▸ Provided records:
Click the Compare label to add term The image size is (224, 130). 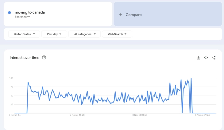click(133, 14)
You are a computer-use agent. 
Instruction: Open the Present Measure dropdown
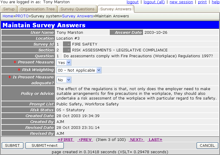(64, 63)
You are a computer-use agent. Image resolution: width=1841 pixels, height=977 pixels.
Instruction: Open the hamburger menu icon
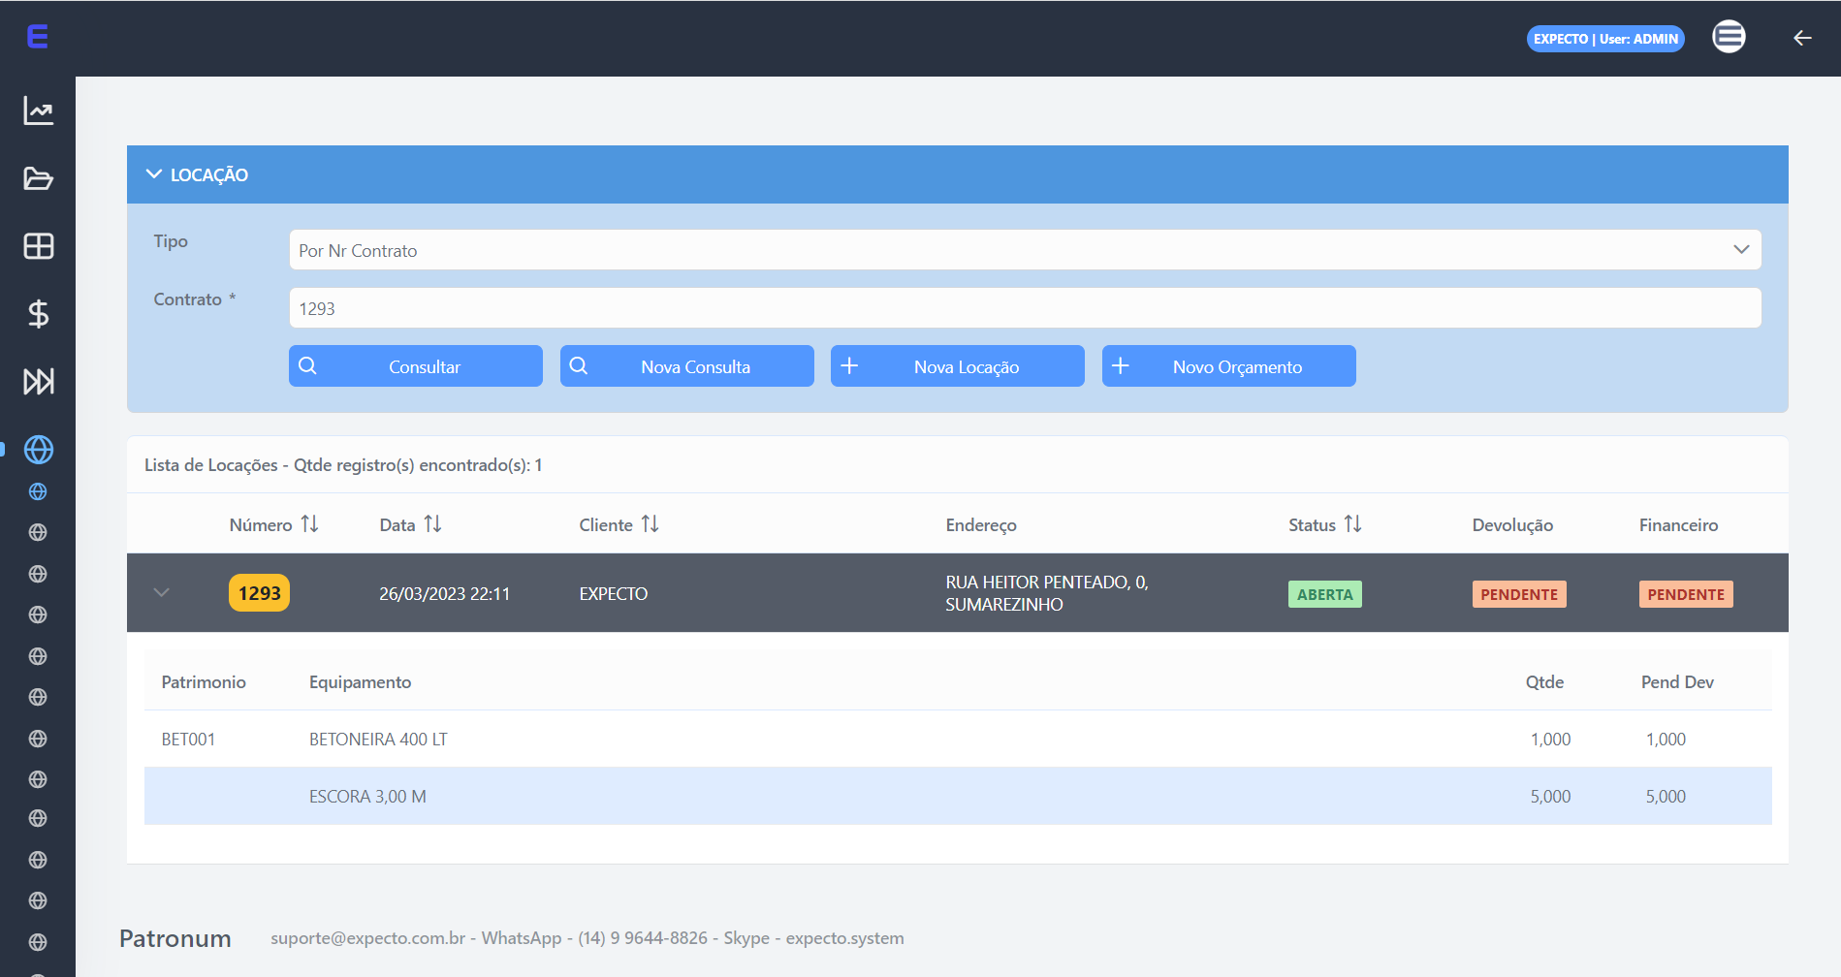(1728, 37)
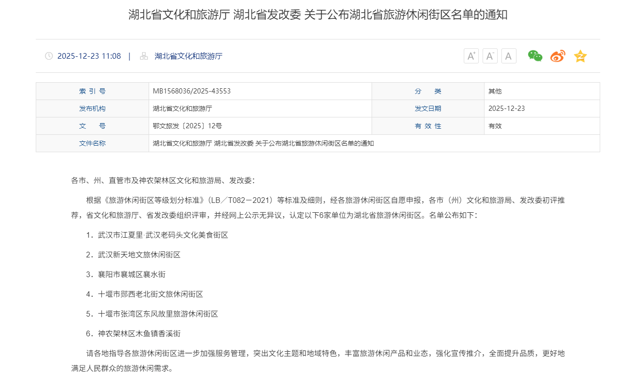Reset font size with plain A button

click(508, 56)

* * *

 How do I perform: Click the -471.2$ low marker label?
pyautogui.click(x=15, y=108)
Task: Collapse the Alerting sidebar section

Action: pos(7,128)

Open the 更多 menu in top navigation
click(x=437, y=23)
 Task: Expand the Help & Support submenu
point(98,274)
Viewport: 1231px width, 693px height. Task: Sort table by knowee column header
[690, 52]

▸ Stated goal:
Which lines of the items above contain the word "computer"? Copy each of them in full.

▸ Result below:
You are a computer-use agent. 
You are a computer-use agent. Image resolution: width=1841 pixels, height=977 pixels.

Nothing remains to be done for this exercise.